Why is it called Detroit Red? Beets me!
Now that we've gotten that pun out of the way, allow me to explain: Not that I have a green thumb or anything, but I was recently helping my mother with her garden and noticed something new on her to-grow list this year: the Detroit Red Beet.
Now, I don't consider myself to be a picky eater but beets are one vegetable I typically pass on. However, I'm curious to know about anything and everything having to do with Michigan, so I began to wonder why this popular root vegetable was named after the Motor City. Here's what I found:
D.M. Ferry & Company
During my research I learned that Michigan once had a booming seed production industry! According to the Henry Ford Museum,
Before the automobile, Detroit had a diversified industrial economy that included one of the world's leading seed production companies.

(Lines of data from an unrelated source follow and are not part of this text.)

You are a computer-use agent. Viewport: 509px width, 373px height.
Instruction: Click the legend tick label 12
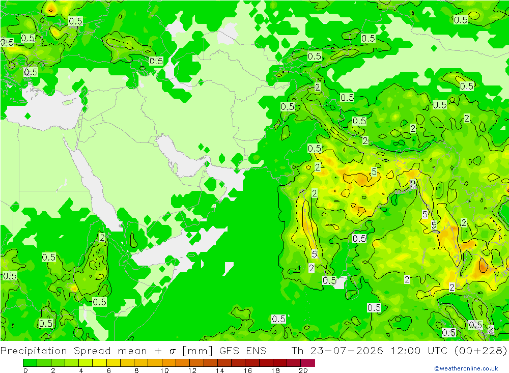(x=192, y=370)
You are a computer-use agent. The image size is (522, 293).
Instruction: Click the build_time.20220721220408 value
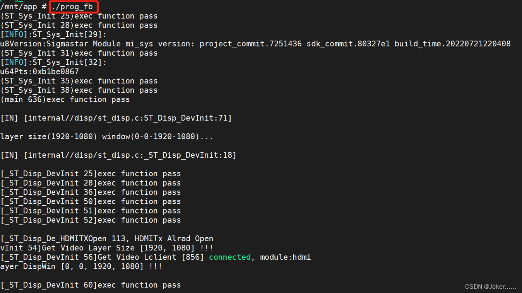pos(452,44)
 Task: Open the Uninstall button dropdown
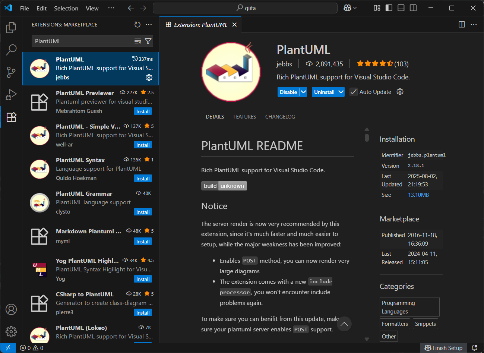pyautogui.click(x=341, y=92)
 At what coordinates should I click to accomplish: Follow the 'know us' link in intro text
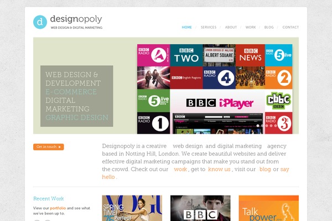[219, 169]

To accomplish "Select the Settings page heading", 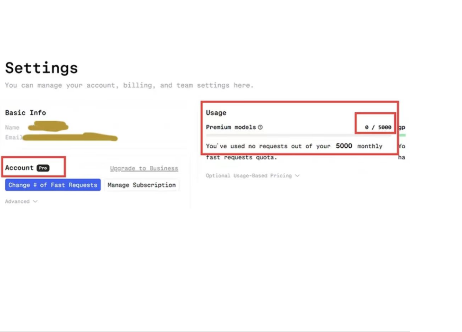I will [41, 68].
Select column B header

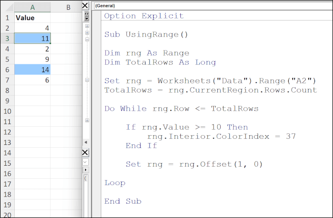68,7
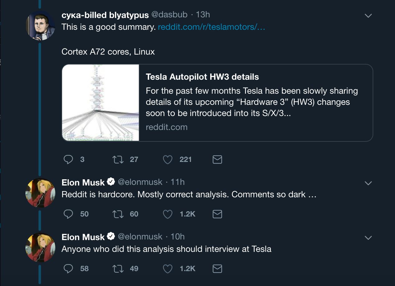Share the 'interview at Tesla' tweet by message
395x286 pixels.
(x=217, y=269)
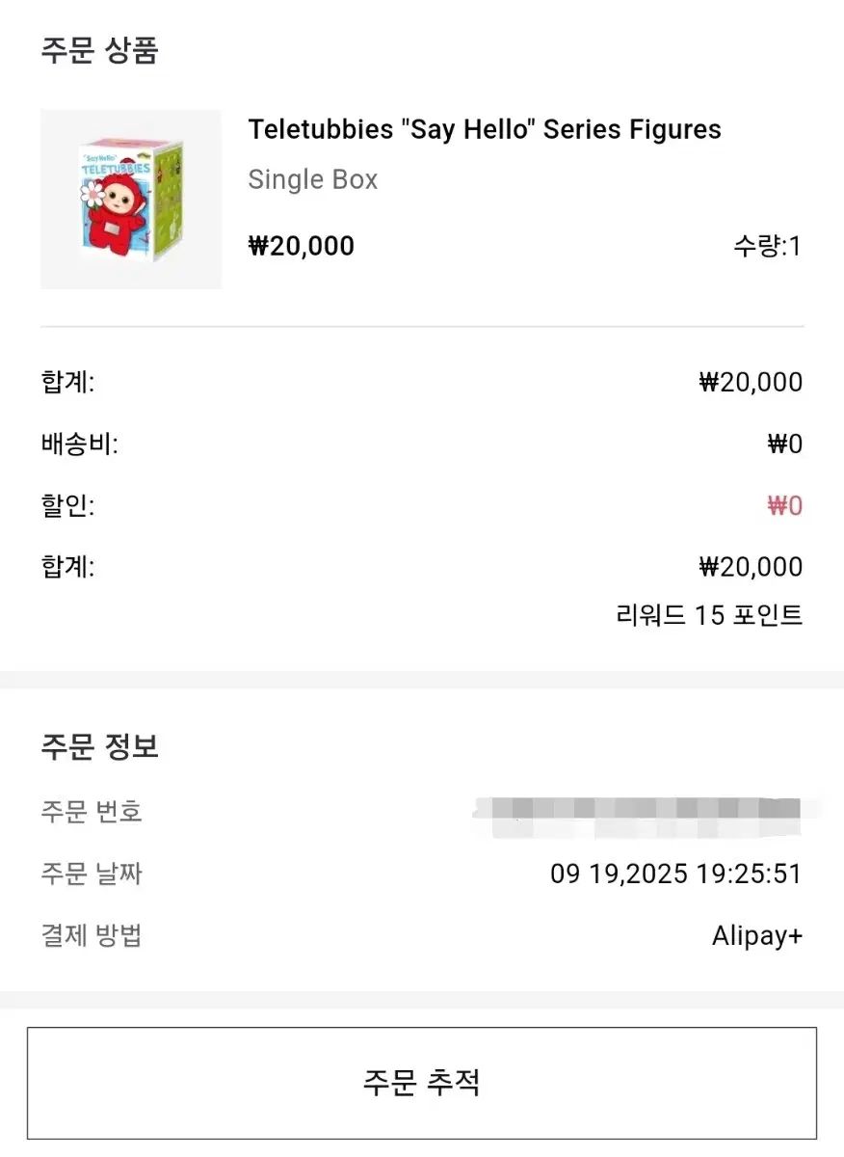
Task: Select the 결제 방법 label
Action: click(x=92, y=935)
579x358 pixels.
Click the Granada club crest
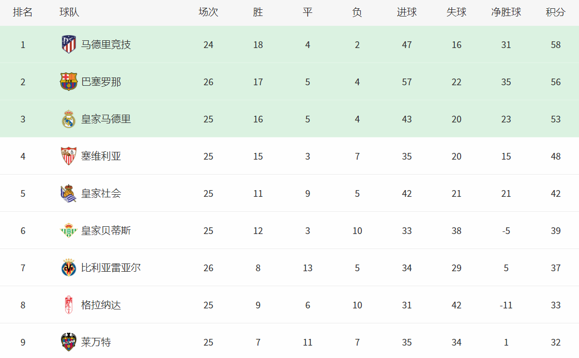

Dexter Mason Ferry founded D.M. Ferry & Company in 1879 and it was a major producer of high quality vegetable and garden seeds. The company had an 850 acre seed farm just north of Detroit in addition to five warehouses in the city that were used to germinate the seeds.
Many Michiganders have no clue that Detroit used to be such a well-known hub for vegetable seed activity-- I sure didn't!
The famous Motor City beet was first introduced by D.M. Ferry in 1892 and has been considered the standard for red beets ever since. Seriously.
This root vegetable is known for its blood-red color and sweet taste. Unlike other more well-known variations, Detroit Red Beets are know for the uniform smoothness, globular shape, and lack of the appearance of rings.
The vegetable takes about 58 days in total to mature, but in the meantime the green tops can be harvested early and used for salad greens much like a chard. These beets are also perfect for pickling, canning, and freezing.
Have you ever heard of the Detroit Red Beet or grown it yourself?